Purpose: Increased hepatocyte growth factor/MET signaling is associated with poor prognosis and acquired resistance to epidermal growth factor receptor (EGFR) -targeted drugs in patients with non-small-cell lung cancer (NSCLC). We investigated whether dual inhibition of MET/EGFR results in clinical benefit in patients with NSCLC.

Patients and methods: Patients with recurrent NSCLC were randomly assigned at a ratio of one to one to receive onartuzumab plus erlotinib or placebo plus erlotinib; crossover was allowed at progression. Tumor tissue was required to assess MET status by immunohistochemistry (IHC). Coprimary end points were progression-free survival (PFS) in the intent-to-treat (ITT) and MET-positive (MET IHC diagnostic positive) populations; additional end points included overall survival (OS), objective response rate, and safety.

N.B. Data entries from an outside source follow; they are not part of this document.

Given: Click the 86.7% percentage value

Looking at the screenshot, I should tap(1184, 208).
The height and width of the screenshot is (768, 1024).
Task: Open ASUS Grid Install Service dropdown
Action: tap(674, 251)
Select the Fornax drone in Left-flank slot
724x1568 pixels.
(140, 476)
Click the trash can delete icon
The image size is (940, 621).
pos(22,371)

Results: There was no improvement in PFS or OS in the ITT population (n = 137; PFS hazard ratio [HR], 1.09; P = .69; OS HR, 0.80; P = .34). MET-positive patients (n = 66) treated with erlotinib plus onartuzumab showed improvement in both PFS (HR, .53; P = .04) and OS (HR, .37; P = .002). Conversely, clinical outcomes were worse in MET-negative patients treated with onartuzumab plus erlotinib (n = 62; PFS HR, 1.82; P = .05; OS HR, 1.78; P = .16). MET-positive control patients had worse outcomes versus MET-negative control patients (n = 62; PFS HR, 1.71; P = .06; OS HR, 2.61; P = .004). Incidence of peripheral edema was increased in onartuzumab-treated patients.

Conclusion: Onartuzumab plus erlotinib was associated with improved PFS and OS in the MET-positive population. These results combined with the worse outcomes observed in MET-negative patients treated with onartuzumab highlight the importance of diagnostic testing in drug development.

Fig 1.

CONSORT diagram. IHC, immunohistochemistry.

Fig 2.

Kaplan-Meier estimates of (A, B, C) progression-free and (D, E, F) overall survival outcomes in (A, D) intent-to-treat, (B, E) MET-positive, and (C, F) MET-negative populations. HR, hazard ratio.

Fig 3.

Forest plots of overall survival outcomes in (A) MET-positive and (B) intent-to-treat populations. Dx, diagnosis; ECOG PS, Eastern Cooperative Oncology Group performance status; HR, hazard ratio; IHC, immunohistochemistry.

Fig 4.

Kaplan-Meier estimates of (A, B) progression-free and (C, D) overall survival in (A, C) MET-positive and (B, D) MET-negative populations, excluding known EGFR mutation–positive patients. HR, hazard ratio.

Fig A1.

(A) Overall and (B) progression-free survival by MET status in patients receiving erlotinib plus placebo. HR, hazard ratio.

Fig A2.

Forest plots of (A) progression-free and (B) overall survival by MET immunohistochemistry (IHC) cutoff (≥ 10%, ≥ 50%, and ≥ 90%) and MET IHC score (0, 1+, 2+, and 3+). HR, hazard ratio.